In recent years, a variety of forces (economic, environmental, and social) have quickly given rise to “shared mobility,” a collective of entrepreneurs and consumers leveraging technology to share transportation resources, save money, and generate capital. Bikesharing services, such as BCycle, and business-to-consumer carsharing services, such as Zipcar, have become part of a sociodemographic trend that has pushed shared mobility from the fringe to the mainstream. The role of shared mobility in the broader landscape of urban mobility has become a frequent topic of discussion. Shared transportation modes—such as bikesharing, carsharing, ridesharing, ridesourcing/transportation network companies (TNCs), and microtransit—are changing how people travel and are having a transformative effect on smart cities.[1]

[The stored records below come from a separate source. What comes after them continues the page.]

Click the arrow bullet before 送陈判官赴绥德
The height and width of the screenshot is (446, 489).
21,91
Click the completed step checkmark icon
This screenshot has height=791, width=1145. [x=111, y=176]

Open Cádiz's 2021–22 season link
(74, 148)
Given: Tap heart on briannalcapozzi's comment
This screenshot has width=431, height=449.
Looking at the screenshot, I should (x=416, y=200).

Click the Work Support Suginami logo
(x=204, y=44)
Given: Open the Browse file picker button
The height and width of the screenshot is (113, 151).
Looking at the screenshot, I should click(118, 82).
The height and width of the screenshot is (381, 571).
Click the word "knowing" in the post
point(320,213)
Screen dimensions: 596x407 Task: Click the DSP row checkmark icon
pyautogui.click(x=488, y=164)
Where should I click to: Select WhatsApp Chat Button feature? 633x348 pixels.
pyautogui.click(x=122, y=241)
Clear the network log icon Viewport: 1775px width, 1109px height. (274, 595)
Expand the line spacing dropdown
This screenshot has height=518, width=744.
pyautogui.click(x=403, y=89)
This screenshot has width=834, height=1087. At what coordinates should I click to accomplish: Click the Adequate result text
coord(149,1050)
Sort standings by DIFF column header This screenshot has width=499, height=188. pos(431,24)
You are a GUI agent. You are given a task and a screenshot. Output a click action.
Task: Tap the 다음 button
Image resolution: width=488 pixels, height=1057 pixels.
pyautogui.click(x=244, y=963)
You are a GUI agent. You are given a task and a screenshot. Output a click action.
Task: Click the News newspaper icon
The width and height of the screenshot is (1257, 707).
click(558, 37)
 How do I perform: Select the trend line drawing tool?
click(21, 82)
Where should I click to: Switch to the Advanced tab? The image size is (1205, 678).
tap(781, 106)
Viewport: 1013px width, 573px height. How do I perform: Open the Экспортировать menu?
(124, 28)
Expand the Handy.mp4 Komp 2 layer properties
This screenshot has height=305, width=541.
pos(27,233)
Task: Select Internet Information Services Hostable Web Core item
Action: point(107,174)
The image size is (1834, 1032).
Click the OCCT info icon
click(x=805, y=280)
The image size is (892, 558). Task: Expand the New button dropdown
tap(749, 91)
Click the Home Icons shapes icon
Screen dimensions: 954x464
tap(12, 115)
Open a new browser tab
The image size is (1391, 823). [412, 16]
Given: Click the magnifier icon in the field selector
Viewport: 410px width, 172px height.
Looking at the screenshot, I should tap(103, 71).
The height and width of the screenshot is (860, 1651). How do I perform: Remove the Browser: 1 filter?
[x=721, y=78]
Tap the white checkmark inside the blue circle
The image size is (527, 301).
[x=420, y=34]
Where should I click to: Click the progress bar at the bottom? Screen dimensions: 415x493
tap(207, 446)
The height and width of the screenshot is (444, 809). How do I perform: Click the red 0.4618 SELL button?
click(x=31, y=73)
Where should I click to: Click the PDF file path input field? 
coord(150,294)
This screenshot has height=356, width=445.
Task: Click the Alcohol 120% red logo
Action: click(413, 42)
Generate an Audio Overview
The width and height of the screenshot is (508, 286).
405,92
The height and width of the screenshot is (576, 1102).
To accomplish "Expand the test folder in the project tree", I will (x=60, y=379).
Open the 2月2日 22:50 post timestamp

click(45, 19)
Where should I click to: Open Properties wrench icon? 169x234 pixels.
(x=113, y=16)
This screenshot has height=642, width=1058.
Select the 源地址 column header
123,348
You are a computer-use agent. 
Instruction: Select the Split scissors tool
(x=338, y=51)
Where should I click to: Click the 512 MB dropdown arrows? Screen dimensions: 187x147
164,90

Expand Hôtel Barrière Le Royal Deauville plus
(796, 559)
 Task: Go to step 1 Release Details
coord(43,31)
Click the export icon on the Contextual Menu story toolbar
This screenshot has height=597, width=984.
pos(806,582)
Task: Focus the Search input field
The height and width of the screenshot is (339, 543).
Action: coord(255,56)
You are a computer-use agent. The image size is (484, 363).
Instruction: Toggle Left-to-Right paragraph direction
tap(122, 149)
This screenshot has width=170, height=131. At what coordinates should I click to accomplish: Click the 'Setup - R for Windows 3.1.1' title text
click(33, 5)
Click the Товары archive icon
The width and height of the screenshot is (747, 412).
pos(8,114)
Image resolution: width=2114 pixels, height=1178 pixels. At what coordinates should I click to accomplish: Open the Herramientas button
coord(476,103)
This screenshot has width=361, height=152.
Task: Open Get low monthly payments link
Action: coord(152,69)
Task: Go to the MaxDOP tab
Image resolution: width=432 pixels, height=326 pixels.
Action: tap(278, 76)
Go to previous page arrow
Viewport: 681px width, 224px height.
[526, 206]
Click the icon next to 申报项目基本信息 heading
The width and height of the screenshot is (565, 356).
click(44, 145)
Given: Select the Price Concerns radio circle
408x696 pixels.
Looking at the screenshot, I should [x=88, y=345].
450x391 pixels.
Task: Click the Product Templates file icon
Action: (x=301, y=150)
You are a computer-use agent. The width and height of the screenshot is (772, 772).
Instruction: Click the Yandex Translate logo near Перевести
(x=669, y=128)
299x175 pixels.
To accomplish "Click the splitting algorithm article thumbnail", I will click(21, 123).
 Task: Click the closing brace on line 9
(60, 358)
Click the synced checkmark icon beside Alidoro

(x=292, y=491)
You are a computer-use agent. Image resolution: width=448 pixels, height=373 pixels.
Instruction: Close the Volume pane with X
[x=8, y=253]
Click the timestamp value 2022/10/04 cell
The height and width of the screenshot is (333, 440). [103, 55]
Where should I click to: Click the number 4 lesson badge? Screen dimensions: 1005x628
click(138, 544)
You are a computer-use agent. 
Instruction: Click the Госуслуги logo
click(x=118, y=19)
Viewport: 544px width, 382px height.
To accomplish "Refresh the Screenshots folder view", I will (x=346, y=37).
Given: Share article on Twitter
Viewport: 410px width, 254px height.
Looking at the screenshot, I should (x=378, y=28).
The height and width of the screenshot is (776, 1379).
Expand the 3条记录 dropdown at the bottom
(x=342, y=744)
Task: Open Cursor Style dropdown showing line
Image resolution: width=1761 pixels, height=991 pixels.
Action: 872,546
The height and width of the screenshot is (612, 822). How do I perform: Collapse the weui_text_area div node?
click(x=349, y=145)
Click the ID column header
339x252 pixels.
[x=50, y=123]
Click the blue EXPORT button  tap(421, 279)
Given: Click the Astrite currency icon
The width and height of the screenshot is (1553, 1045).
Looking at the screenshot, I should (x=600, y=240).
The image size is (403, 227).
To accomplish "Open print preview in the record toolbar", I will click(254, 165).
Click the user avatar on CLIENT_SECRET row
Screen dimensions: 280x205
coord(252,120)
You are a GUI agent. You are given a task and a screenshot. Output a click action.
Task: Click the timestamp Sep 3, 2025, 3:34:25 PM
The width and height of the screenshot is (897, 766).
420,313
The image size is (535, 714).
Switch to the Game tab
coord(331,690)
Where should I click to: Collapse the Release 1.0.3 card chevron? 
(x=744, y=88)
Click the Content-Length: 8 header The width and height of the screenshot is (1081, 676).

Although the concept of shared mobility is not new (ridesharing traces its origins to World War II), early concepts of shared mobility have evolved from manual operations to highly dependent information-technology operations. For shared mobility, technology is a critical enabler and “multi-modal multiplier.” Technology dramatically multiplies the effectiveness of shared modes, allowing existing modes to serve more riders, more trips, and more miles with fewer resources than before. Digitization of shared mobility (and the broader transportation network) – from real-time analytics, mobile applications, sensors, and satellite navigation – allows travelers to be more informed, agile, and mobile in their transportation decisions. Leveraging data and real-time analytics at all stages of the traveler process is key for shared mobility and broader transportation operations and planning. Data understanding can aid public agencies and transportation operators (public and private) build a more intelligent, responsive, and agile transportation network.

The dramatic increase in intelligent transportation systems, location-based services, wireless, and cloud technologies – coupled with the growth of data  – has the potential to notably alter our transportation network in a number of ways.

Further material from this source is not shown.